• _Dataset records_

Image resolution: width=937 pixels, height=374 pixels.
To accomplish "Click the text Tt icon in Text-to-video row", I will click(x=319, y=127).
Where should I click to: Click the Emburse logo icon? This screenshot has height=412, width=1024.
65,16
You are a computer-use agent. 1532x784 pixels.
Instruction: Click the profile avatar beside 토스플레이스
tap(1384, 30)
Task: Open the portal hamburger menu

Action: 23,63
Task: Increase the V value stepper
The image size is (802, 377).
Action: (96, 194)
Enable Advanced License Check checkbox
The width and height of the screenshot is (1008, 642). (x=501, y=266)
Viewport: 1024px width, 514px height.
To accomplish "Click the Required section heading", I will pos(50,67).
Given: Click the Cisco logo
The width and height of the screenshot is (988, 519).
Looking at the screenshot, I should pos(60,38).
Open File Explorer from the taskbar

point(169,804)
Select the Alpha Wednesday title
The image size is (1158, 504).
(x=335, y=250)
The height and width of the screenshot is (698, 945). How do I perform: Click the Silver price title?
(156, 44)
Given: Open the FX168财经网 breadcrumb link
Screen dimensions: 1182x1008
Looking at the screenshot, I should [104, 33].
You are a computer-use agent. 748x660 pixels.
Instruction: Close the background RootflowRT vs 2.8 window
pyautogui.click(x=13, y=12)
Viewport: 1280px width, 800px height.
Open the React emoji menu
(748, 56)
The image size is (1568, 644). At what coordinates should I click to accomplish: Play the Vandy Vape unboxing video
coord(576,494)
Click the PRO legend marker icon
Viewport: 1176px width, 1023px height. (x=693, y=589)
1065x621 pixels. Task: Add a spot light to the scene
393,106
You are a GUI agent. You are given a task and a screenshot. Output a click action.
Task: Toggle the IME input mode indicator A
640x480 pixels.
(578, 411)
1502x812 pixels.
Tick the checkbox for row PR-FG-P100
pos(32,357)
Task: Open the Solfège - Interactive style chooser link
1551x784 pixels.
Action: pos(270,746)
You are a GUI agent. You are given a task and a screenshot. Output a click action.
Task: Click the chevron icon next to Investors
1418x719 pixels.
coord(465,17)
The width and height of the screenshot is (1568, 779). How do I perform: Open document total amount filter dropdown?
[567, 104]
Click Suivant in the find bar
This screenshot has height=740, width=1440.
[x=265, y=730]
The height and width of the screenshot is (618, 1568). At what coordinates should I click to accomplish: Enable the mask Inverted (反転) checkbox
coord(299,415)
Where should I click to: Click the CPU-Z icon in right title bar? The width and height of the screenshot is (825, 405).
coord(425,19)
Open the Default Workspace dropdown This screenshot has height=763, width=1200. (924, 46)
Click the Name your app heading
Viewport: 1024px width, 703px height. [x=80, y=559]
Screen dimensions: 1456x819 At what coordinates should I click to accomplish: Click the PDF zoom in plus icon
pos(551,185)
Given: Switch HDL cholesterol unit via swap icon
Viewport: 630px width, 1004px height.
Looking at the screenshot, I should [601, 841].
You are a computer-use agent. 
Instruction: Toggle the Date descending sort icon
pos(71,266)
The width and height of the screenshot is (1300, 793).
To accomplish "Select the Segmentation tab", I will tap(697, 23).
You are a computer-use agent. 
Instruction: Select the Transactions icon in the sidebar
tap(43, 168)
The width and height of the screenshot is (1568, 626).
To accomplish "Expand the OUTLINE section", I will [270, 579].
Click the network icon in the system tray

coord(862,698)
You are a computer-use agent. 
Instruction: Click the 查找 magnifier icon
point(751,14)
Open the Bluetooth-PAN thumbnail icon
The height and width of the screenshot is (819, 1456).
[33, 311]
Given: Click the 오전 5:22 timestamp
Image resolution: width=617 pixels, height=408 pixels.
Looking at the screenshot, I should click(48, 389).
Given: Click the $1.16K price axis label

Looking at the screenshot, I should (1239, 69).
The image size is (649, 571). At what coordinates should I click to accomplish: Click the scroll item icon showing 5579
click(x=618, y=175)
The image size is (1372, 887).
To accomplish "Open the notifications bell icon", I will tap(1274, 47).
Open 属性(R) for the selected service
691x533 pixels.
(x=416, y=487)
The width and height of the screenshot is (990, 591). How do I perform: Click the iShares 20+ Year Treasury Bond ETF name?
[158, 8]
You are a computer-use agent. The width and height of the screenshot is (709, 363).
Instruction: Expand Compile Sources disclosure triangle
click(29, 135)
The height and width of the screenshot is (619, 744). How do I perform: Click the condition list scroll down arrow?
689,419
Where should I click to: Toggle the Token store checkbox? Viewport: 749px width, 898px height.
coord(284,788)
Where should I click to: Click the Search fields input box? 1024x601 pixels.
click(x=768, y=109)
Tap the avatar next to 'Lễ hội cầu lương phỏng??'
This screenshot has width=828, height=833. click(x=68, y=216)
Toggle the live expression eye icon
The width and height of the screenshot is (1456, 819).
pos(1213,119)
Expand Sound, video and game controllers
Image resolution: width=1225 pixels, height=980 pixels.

• _What you have to do_
Reproduce all of the rows above, changing each "Instruction" to "Command" and leaving everything else untouched.

• _Full output_
Image resolution: width=937 pixels, height=374 pixels.
To accomplish "Click the text Tt icon in Text-to-video row", I will click(x=319, y=127).
Where should I click to: Click the Emburse logo icon? This screenshot has height=412, width=1024.
65,16
You are a computer-use agent. 1532x784 pixels.
Command: Click the profile avatar beside 토스플레이스
tap(1384, 30)
Task: Open the portal hamburger menu

Action: 23,63
Task: Increase the V value stepper
The image size is (802, 377).
Action: (96, 194)
Enable Advanced License Check checkbox
The width and height of the screenshot is (1008, 642). (x=501, y=266)
Viewport: 1024px width, 514px height.
To accomplish "Click the Required section heading", I will pos(50,67).
Given: Click the Cisco logo
The width and height of the screenshot is (988, 519).
Looking at the screenshot, I should pos(60,38).
Open File Explorer from the taskbar

point(169,804)
Select the Alpha Wednesday title
The image size is (1158, 504).
(x=335, y=250)
The height and width of the screenshot is (698, 945). How do I perform: Click the Silver price title?
(156, 44)
Given: Open the FX168财经网 breadcrumb link
Screen dimensions: 1182x1008
Looking at the screenshot, I should [104, 33].
You are a computer-use agent. 748x660 pixels.
Command: Close the background RootflowRT vs 2.8 window
pyautogui.click(x=13, y=12)
Viewport: 1280px width, 800px height.
Open the React emoji menu
(748, 56)
The image size is (1568, 644). At what coordinates should I click to accomplish: Play the Vandy Vape unboxing video
coord(576,494)
Click the PRO legend marker icon
Viewport: 1176px width, 1023px height. (x=693, y=589)
1065x621 pixels. Task: Add a spot light to the scene
393,106
You are a GUI agent. You are given a task and a screenshot. Output a click action.
Task: Toggle the IME input mode indicator A
640x480 pixels.
(578, 411)
1502x812 pixels.
Tick the checkbox for row PR-FG-P100
pos(32,357)
Task: Open the Solfège - Interactive style chooser link
1551x784 pixels.
Action: pos(270,746)
You are a GUI agent. You are given a task and a screenshot. Output a click action.
Task: Click the chevron icon next to Investors
1418x719 pixels.
coord(465,17)
The width and height of the screenshot is (1568, 779). How do I perform: Open document total amount filter dropdown?
[567, 104]
Click Suivant in the find bar
This screenshot has height=740, width=1440.
[x=265, y=730]
The height and width of the screenshot is (618, 1568). At what coordinates should I click to accomplish: Enable the mask Inverted (反転) checkbox
coord(299,415)
Where should I click to: Click the CPU-Z icon in right title bar? The width and height of the screenshot is (825, 405).
coord(425,19)
Open the Default Workspace dropdown This screenshot has height=763, width=1200. (924, 46)
Click the Name your app heading
Viewport: 1024px width, 703px height. [x=80, y=559]
Screen dimensions: 1456x819 At what coordinates should I click to accomplish: Click the PDF zoom in plus icon
pos(551,185)
Given: Switch HDL cholesterol unit via swap icon
Viewport: 630px width, 1004px height.
Looking at the screenshot, I should [601, 841].
You are a computer-use agent. 
Command: Toggle the Date descending sort icon
pos(71,266)
The width and height of the screenshot is (1300, 793).
To accomplish "Select the Segmentation tab", I will tap(697, 23).
You are a computer-use agent. 
Command: Select the Transactions icon in the sidebar
tap(43, 168)
The width and height of the screenshot is (1568, 626).
To accomplish "Expand the OUTLINE section", I will [270, 579].
Click the network icon in the system tray

coord(862,698)
You are a computer-use agent. 
Command: Click the 查找 magnifier icon
point(751,14)
Open the Bluetooth-PAN thumbnail icon
The height and width of the screenshot is (819, 1456).
[33, 311]
Given: Click the 오전 5:22 timestamp
Image resolution: width=617 pixels, height=408 pixels.
Looking at the screenshot, I should click(48, 389).
Given: Click the $1.16K price axis label

Looking at the screenshot, I should (1239, 69).
The image size is (649, 571). At what coordinates should I click to accomplish: Click the scroll item icon showing 5579
click(x=618, y=175)
The image size is (1372, 887).
To accomplish "Open the notifications bell icon", I will tap(1274, 47).
Open 属性(R) for the selected service
691x533 pixels.
(x=416, y=487)
The width and height of the screenshot is (990, 591). How do I perform: Click the iShares 20+ Year Treasury Bond ETF name?
[158, 8]
You are a computer-use agent. The width and height of the screenshot is (709, 363).
Command: Expand Compile Sources disclosure triangle
click(29, 135)
The height and width of the screenshot is (619, 744). How do I perform: Click the condition list scroll down arrow?
689,419
Where should I click to: Toggle the Token store checkbox? Viewport: 749px width, 898px height.
coord(284,788)
Where should I click to: Click the Search fields input box? 1024x601 pixels.
click(x=768, y=109)
Tap the avatar next to 'Lễ hội cầu lương phỏng??'
This screenshot has width=828, height=833. click(x=68, y=216)
Toggle the live expression eye icon
The width and height of the screenshot is (1456, 819).
pos(1213,119)
Expand Sound, video and game controllers
Image resolution: width=1225 pixels, height=980 pixels.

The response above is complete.